There are arguments both ways.

It is important that we look at what will happen. The Government have said a great deal about pensioners, about how they will look after pensions, about the triple lock and about this Government being friendly to pensioners. Is not there a problem that this measure will affect pensioners as much as it will affect anyone else? The particular difficulty with pensioners is that if they are expected to take out a loan against their property instead of getting relief on the interest, increasingly they will lose ownership of that property. As pensioners it will be even more difficult for them to work. In fact, the idea of a pensioner is that they do not work. The policy will increasingly eat away at an asset that cannot be expanded.

Is that not an asset that, as a matter of social policy, the Government expect pensioners to use in many other ways? I will not get into a detailed debate about the cuts in social care. Let us just say that I think there have been cuts in social care. I am sure that the Minister thinks that social care is marvellous so let us leave it at that. Are not pensioners expected to be paying for their long-term care out of the asset that is their home?

Many pensioners may have been tempted by the Government’s deregulation of access to pension pots. Memorably, the previous Pensions Minister said that he would be intensely relaxed if people were to take their money out and spend it on a Bugatti or whatever it was. Of course, deregulation and the access to pension pots means that people will have access to their pension funds, which they will be able to spend in advance of their pension. They will be expected to use their houses to pay for social care and if they need assistance with paying off their mortgage, that mortgage will not be available for them in any other way; they will be expected continually to take out more of a loan on the equity of the property.

It seems that pensioners are getting it from every angle, which is very far from the rhetoric we heard at the party conference about how much the Tory party is a friend of pensioners. It is interesting that this is the first—I suspect it will not be the last—occasion in which the Government are changing the game. The Government say they want to help people make the right choices. Pensioners, of all people, may be unable to make choices. They are coming towards the end of their lives and their options are limited. They are expected to take yet another charge on the one asset of value that they have—to continually take out a loan on their property, which their children may be expecting to have to help pay off their student loans or to set up in life.

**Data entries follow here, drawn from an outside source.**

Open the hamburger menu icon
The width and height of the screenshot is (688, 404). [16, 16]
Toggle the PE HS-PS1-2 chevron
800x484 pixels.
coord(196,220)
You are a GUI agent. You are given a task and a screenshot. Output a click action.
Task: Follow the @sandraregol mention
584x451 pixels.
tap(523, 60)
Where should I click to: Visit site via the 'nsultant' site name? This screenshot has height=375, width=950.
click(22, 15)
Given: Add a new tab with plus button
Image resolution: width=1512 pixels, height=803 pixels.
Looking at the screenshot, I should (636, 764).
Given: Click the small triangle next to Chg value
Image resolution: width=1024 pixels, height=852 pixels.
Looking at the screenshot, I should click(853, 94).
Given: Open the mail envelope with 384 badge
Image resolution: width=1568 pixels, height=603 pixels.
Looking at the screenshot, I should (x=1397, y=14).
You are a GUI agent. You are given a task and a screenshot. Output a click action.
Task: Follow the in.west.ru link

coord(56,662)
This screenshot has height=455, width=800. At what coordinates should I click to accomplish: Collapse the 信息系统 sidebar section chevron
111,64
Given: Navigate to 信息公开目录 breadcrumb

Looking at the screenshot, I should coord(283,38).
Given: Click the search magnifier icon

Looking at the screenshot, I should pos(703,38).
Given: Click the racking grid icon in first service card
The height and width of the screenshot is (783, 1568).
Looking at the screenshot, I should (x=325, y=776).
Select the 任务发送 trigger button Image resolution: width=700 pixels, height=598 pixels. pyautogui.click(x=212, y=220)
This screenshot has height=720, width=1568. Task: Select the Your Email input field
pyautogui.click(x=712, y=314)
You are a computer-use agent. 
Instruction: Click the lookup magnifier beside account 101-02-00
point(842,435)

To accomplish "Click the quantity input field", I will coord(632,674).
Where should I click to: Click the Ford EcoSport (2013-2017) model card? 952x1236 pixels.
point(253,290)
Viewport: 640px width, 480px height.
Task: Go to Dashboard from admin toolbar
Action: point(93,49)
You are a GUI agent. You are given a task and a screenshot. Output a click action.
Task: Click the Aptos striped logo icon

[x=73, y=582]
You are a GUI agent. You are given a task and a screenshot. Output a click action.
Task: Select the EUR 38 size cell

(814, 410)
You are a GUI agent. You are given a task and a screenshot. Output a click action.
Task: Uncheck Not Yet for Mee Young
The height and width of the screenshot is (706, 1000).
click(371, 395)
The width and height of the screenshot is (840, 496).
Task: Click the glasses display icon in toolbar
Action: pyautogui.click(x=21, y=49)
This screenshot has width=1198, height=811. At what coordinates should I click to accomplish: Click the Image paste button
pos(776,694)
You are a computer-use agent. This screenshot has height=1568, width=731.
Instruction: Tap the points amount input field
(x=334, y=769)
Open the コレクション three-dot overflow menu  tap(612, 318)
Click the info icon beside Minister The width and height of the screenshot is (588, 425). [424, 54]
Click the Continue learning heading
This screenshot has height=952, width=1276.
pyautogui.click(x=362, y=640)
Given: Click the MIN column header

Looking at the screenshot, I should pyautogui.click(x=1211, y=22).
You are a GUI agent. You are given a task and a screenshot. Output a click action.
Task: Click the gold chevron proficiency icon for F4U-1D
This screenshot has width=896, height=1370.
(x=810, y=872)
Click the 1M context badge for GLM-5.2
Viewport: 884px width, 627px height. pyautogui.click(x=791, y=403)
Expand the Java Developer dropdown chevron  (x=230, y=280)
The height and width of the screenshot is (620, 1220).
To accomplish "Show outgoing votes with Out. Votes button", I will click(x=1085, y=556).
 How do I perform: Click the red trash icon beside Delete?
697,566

We have heard that the average age for people to set up their own home now is in their 30s. Quite often, they rely on their parents to be able to help. The rules are being changed for pensioners. This is blow No.1; we will see how many other blows there are for pensioners in the future. We will certainly ensure that pensioners hear the truth, which is that, despite the rhetoric, this Tory party which claims to be the friend of pensioners, is not. This is the first step in undermining all the promises the party made in its manifesto and at the last general election.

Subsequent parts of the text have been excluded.